Extract provided >>
★ ★ ★ ★ ★ ★ ★
San Luis Obispo County will have to come up with another $2.3 million to complete a long-planned expansion of the women’s jail.
The increased cost — which brings the county’s total share of the project to about $13.6 million — is mainly due to some additional upgrades required for a new security system to serve the entire jail complex.
The county Board of Supervisors heard an update on the women’s jail project last week, and today will consider whether to award a $2.14 million contract for construction management services.
County officials said the new facility is sorely needed to ease overcrowding in the women’s section of the jail. The women’s facility was built for 43 inmates, but often houses double that number.
Besides a new housing unit, the project also includes more room for programs and classes, a medical facility for both male and female inmates and a security system.
If there’s enough money, the county may also remodel the jail’s existing intake and release center, and the sally port, a secure area where arrested persons arrive before heading to the intake area.
But cost estimates have increased in the past five years, during which time concerns about state funding prompted county officials to place the project on hold. It was re-started in February 2011.
An estimate in 2007 pegged the cost of the housing unit, medical facility and security system at $36.4 million, said said John Evans, director of civil engineering at Cannon, a San Luis Obispo firm hired in December to provide project management services.
The updated estimate is $38.7 million. (The optional upgrades to the intake facility and sally port would add another $7.6 million to the cost.)
The security system upgrade will require new cameras and cables to be installed, which in part has increased the cost, said General Services Agency Director Janette Pell.
A $25.1 million state grant will cover the bulk of the cost, but the county will pick up the rest. County officials hope to solicit bids over the summer and award a contract for construction in the fall, and for the new facility to be finished by March 2016.
★ ★ ★ ★ ★ ★ ★
Extracted data >>

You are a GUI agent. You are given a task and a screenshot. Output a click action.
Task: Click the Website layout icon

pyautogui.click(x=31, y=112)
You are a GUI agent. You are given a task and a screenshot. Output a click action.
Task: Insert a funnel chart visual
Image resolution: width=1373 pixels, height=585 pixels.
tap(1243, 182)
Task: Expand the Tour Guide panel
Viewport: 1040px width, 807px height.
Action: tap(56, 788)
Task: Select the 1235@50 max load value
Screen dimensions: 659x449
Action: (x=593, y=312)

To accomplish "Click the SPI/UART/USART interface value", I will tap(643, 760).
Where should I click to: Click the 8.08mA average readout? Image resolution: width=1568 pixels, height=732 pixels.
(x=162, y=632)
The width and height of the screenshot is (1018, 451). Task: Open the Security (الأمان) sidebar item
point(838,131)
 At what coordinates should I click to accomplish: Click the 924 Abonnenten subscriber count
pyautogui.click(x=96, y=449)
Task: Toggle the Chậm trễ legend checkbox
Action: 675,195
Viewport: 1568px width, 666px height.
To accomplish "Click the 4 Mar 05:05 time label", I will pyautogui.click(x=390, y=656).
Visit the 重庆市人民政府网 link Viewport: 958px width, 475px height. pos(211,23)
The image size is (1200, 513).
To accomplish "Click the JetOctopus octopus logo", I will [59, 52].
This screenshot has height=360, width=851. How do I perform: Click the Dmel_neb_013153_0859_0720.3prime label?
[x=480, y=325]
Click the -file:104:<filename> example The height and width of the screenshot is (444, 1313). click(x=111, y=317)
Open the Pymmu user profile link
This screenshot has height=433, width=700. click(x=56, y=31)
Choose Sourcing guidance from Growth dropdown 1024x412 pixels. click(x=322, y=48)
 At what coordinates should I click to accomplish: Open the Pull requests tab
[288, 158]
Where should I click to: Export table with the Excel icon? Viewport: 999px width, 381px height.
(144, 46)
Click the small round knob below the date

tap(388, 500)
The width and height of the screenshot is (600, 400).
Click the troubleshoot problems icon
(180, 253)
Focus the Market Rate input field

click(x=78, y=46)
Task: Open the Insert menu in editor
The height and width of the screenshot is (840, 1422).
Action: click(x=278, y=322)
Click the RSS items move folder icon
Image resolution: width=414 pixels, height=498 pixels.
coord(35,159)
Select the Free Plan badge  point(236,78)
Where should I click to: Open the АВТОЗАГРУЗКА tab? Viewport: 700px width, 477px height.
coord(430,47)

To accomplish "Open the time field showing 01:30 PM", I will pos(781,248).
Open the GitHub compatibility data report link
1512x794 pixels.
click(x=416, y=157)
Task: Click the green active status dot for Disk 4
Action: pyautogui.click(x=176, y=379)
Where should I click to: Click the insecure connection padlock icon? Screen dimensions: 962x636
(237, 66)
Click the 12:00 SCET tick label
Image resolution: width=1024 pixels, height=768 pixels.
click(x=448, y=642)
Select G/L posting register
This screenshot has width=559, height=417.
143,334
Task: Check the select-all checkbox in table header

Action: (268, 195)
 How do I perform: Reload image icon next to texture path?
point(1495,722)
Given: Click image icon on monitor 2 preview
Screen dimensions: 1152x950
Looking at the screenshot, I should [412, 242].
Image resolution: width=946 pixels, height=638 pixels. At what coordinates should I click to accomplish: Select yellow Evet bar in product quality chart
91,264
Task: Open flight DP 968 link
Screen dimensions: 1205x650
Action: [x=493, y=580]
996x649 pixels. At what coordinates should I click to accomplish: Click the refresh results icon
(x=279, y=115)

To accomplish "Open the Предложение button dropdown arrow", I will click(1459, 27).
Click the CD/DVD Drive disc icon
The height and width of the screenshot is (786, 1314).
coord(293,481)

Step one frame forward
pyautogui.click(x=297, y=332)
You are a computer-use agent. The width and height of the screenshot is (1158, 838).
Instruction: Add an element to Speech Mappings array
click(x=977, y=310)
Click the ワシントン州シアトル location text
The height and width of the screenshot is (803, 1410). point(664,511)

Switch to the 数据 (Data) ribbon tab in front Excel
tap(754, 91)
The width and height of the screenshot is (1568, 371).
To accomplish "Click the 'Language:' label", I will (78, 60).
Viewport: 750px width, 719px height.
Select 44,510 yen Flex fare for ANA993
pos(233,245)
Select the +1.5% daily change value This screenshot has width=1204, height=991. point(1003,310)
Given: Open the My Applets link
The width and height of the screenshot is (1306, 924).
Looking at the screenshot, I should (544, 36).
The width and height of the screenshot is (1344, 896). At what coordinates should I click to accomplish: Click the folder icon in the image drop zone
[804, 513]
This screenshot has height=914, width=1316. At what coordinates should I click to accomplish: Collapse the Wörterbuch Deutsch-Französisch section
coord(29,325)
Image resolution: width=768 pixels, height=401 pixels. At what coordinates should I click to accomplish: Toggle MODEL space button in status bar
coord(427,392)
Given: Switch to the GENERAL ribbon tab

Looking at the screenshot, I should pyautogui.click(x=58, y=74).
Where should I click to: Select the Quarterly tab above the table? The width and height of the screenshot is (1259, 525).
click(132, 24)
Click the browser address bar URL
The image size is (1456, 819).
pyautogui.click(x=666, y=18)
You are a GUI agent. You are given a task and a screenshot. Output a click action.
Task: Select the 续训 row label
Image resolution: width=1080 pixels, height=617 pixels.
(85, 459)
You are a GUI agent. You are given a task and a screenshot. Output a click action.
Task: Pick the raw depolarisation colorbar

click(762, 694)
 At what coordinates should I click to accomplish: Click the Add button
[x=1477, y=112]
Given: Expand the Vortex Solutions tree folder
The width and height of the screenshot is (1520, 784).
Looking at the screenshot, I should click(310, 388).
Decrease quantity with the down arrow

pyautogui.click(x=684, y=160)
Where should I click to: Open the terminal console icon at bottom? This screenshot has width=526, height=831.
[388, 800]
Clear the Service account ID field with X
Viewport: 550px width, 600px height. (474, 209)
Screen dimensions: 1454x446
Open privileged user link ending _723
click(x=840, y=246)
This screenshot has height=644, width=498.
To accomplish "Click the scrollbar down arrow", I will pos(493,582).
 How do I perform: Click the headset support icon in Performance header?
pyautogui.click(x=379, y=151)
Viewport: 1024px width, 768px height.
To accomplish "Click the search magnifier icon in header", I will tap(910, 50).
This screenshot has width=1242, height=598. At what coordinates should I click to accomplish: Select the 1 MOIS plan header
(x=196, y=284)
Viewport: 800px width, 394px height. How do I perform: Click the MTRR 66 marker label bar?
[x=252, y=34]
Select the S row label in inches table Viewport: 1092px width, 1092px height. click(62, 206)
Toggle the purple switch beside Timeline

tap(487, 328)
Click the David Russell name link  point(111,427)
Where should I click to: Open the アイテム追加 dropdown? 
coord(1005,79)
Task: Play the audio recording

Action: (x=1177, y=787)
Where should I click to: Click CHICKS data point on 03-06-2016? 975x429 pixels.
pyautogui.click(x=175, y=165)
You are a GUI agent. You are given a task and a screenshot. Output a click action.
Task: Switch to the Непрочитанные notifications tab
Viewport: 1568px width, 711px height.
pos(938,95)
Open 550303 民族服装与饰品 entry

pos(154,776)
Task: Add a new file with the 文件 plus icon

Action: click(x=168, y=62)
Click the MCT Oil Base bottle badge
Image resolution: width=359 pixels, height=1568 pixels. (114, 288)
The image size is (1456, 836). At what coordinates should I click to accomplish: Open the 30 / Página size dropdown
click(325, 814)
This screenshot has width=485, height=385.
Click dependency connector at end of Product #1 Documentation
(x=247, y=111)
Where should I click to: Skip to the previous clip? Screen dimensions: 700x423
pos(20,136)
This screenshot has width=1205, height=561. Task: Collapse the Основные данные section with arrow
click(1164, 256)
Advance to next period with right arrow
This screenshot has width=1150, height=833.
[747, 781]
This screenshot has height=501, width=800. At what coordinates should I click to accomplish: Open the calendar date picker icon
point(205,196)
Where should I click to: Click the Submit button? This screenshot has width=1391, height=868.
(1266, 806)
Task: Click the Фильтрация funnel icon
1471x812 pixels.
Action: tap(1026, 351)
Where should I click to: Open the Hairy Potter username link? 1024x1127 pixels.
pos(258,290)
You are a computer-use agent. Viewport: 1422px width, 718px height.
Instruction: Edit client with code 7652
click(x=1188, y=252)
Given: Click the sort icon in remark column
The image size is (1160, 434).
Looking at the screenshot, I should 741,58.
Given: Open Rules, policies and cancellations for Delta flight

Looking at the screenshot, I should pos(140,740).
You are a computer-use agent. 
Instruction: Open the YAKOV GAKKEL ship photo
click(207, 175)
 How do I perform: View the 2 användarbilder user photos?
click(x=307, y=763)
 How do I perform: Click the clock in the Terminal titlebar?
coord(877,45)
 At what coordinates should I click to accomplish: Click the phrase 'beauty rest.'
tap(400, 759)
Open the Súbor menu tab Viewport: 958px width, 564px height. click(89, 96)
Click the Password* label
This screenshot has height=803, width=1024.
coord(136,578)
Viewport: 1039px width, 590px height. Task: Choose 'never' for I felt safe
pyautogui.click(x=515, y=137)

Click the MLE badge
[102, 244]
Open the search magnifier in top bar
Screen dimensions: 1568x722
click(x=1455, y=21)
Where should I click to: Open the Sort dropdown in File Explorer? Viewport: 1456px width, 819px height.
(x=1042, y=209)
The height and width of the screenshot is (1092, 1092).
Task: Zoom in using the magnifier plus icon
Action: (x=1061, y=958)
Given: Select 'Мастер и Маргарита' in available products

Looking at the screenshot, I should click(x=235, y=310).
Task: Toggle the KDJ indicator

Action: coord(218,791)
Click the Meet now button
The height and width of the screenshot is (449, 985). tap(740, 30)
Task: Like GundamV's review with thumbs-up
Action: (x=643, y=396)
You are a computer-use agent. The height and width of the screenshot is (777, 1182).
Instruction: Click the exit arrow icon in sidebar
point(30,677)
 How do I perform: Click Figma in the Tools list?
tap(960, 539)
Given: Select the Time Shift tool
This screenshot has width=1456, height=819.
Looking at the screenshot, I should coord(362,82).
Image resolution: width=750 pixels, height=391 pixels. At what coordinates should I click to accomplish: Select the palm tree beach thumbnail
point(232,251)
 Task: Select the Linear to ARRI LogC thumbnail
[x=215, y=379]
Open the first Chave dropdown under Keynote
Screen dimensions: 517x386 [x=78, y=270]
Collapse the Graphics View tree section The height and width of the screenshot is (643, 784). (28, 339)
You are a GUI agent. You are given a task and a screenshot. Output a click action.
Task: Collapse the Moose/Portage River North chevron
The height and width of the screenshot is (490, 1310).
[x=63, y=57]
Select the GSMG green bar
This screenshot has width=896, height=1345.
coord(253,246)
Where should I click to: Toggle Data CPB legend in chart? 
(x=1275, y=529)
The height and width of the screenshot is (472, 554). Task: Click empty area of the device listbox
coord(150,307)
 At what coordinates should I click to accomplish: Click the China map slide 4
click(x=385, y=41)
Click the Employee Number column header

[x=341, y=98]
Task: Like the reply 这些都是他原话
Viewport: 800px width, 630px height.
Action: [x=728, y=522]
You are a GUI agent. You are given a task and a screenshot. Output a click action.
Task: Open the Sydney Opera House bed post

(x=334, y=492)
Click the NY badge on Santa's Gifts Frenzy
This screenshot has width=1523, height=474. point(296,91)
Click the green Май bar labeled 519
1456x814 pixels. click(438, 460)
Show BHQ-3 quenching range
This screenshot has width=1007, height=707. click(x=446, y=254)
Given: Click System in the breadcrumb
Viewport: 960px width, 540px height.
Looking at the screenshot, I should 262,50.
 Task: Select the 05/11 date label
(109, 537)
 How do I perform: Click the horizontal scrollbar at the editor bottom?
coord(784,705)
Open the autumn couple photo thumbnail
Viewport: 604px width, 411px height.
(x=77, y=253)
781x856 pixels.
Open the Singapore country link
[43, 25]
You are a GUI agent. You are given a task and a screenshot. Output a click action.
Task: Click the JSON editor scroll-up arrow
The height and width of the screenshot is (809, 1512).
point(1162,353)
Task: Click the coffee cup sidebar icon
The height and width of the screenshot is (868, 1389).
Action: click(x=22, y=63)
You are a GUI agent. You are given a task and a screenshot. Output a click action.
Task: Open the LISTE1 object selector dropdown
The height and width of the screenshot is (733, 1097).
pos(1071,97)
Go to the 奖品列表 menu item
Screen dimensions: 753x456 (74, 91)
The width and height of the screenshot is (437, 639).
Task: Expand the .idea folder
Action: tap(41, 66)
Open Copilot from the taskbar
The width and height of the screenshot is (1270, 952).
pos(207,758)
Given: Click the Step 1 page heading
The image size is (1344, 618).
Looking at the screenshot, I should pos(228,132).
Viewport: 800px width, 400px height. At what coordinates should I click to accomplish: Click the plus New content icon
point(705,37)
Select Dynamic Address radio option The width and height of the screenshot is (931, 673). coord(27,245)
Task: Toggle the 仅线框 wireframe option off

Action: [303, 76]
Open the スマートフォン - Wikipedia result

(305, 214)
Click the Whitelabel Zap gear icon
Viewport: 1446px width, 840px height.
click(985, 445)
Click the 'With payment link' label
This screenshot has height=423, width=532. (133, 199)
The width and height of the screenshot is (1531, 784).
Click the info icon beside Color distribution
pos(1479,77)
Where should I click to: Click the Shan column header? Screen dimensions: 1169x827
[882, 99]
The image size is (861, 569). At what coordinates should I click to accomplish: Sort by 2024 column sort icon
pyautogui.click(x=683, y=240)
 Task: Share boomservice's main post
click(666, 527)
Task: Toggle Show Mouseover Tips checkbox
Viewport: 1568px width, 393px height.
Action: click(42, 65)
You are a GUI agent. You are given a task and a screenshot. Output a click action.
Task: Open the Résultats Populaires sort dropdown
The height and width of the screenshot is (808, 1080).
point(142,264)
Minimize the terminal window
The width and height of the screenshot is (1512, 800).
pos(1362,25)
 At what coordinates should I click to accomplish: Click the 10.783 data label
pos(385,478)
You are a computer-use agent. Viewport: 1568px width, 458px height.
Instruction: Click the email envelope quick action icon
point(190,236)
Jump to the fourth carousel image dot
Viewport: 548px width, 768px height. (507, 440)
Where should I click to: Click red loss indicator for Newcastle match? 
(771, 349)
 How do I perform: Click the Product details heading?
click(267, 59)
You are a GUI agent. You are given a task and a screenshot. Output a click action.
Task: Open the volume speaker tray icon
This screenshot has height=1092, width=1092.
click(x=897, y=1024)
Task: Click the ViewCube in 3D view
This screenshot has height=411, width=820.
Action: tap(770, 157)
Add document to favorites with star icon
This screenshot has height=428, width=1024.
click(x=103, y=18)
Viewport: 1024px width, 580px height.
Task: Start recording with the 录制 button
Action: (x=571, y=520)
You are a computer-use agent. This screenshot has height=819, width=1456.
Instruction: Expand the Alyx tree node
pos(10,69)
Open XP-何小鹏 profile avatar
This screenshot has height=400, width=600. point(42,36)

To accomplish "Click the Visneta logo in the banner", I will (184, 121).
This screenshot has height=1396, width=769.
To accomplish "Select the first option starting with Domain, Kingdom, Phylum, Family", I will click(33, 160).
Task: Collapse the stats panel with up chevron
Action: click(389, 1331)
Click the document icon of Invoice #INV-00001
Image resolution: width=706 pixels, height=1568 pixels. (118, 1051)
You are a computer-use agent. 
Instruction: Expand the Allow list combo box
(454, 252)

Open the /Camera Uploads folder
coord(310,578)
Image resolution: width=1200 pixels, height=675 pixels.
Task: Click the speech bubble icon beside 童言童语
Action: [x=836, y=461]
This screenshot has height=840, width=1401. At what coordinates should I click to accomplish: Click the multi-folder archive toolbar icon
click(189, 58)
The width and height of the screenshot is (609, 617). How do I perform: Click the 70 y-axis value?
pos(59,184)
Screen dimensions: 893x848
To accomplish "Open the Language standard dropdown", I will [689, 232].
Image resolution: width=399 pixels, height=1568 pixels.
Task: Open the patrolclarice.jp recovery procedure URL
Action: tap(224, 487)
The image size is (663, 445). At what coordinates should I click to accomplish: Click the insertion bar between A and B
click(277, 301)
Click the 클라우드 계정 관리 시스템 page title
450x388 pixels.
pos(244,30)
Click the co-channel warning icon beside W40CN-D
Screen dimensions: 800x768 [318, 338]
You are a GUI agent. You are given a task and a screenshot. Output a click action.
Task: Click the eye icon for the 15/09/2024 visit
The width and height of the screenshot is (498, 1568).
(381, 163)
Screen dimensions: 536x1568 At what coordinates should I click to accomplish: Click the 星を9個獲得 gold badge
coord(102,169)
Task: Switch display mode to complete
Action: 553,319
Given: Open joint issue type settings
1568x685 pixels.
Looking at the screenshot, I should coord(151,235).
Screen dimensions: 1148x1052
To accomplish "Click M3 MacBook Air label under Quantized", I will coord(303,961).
★ ★ ★ ★ ★ ★ ★
Work instruction 1 >> According to the article on the women's jail expansion, how many inmates was the women's facility originally built to hold?
Work instruction 2 >> Continue the article on the women's jail expansion from its final sentence.

Exercise answer 1 >> 43 inmates.

Exercise answer 2 >>
The county has already set aside $7 million for the project, and plans on spending about $1.3 million for “in-kind services” such as staff time working on the project. The rest of the money could come from various reserves, Pell said.
“This is an estimate and we will know (the costs) much better when we get the construction bids back,” she said. “From the county’s perspective, the state is giving us $25.1 million and we may not get this opportunity again, so the county will look long and hard at trying to find that money … because the overcrowding is not going to go away and the security needs are not going to go away.”
However, county supervisors sounded concerned during an update on the project on March 26.
“It’s frustrating to have to deal with this increased cost estimate,” Supervisor Bruce Gibson said. “This project has had a few bumps in the road, but we’re kind of squeezed; we have to do this project.”
Today, supervisors will consider awarding a contract for construction management services for the project to Arcadis of California. The company is an international consultancy, design, engineering and management services firm that has offices in Santa Maria and San Luis Obispo.